## Study text
"""
Chances are that you know somebody affected by dyslexia; the disorder affects an estimated 5-10 percent of the population, commonly affecting the afflicted with symptoms that make it hard to decipher, interpret, and communicate through written language. Binghamton University Neuroscientist Dr. Sarah Laszlo wants to understand what’s going on in children’s brains when they’re reading. Dr. Laszlo and her team of researchers may untangle some of the mysteries surrounding dyslexia and lead to new methods of treating America’s most common learning disorder.
“The brain can reveal things that aren’t necessarily visible on the surface,” Dr. Laszlo says. “It can tell you things about what’s going wrong that you can’t find out by giving a kid a test or asking him to read out loud.”
Funding from the National Science Foundation is enabling her to conduct a five-year brain activity study of 150 children with and without dyslexia. Rather than lumping all children with dyslexia into one group, as many previous brain-imaging studies have done, Dr. Laszlo’s project will help to establish types and degrees of the disorder.
The laboratory uses electroencephalography, or EEG, which is the recording of electrical activity along the scalp. A non-invasive procedure, EEG measures the electrical signals sent between brain cells when they’re communicating with each other. Study participants — kids in kindergarten through fourth grade — wear a cap outfitted with special sensors while playing a computerized reading game.
These scans produce massive amounts of data: The cap’s 10 sensors collect readings 500 times per second for 45 minutes. That’s one reason that brain activity studies are expensive and time-consuming. It’s also the reason that a study of just 150 children is the largest study of its kind.
"""
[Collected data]
"""
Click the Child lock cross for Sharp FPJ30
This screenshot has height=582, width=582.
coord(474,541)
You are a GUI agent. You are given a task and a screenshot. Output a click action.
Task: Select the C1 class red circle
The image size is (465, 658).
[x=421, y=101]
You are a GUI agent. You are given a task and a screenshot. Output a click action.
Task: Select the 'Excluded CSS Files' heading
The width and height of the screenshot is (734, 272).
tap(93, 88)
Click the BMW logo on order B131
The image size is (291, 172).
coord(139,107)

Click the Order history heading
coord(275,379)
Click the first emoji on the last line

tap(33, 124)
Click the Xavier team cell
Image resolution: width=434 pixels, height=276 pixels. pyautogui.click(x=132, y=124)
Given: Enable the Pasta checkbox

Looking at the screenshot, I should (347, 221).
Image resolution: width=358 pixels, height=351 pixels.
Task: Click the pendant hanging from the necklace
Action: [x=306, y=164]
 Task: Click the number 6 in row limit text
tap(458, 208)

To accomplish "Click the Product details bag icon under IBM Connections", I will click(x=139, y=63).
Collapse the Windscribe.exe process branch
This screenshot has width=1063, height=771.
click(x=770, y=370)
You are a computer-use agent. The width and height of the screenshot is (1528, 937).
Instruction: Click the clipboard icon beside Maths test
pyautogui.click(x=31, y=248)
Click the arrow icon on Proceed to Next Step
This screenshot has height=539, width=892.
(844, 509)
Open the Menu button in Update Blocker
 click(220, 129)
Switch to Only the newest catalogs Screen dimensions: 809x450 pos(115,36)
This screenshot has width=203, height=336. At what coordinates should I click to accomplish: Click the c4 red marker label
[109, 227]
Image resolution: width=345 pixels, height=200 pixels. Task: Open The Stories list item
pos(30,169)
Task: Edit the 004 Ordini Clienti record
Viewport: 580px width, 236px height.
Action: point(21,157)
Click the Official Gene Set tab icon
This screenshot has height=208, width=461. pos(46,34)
"""
## Task brief
Continue the article about Dr. Laszlo's EEG study of children with dyslexia, picking up after its final sentence.

## Result of the task
Kara Federmeier, a professor of psychology at the University of Illinois, says it’s not just the scale of the study that’s impressive; it’s also the project’s duration. “Sarah will be able to assess how the brain transitions from immature reading processes to mature reading processes,” Federmeier says. “Her project promises to provide important, novel data that may be critical for informing educational practices about teaching reading and clinical practices for assessing reading-related difficulties.”
Why study this disorder in particular?
Dr. Laszlo notes that there are significant, sometimes lifelong consequences of growing up with dyslexia. Many dyslexic children don’t do as well in school as they might otherwise, which limits their career opportunities. Some also encounter social problems. “This has the potential to help a lot of people,” she says.
Dr. Laszlo hopes to identify the brain signatures of people with dyslexia and have a clear idea of how to help them. “Once you understand what’s going on in the brain,” she says, “you can do a better job of designing treatments.”
Today, the best-case scenario is that children with dyslexia receive interventions that enable them to get up to speed on reading aloud. But they may continue to lag behind their peers when it comes to comprehension, fluency and speed. “The treatments we have now don’t always fix the underlying problem,” Laszlo says. “They just put a Band-Aid on it. And when you go to do more complicated things, like reading larger passages, the Band-Aid doesn’t help.”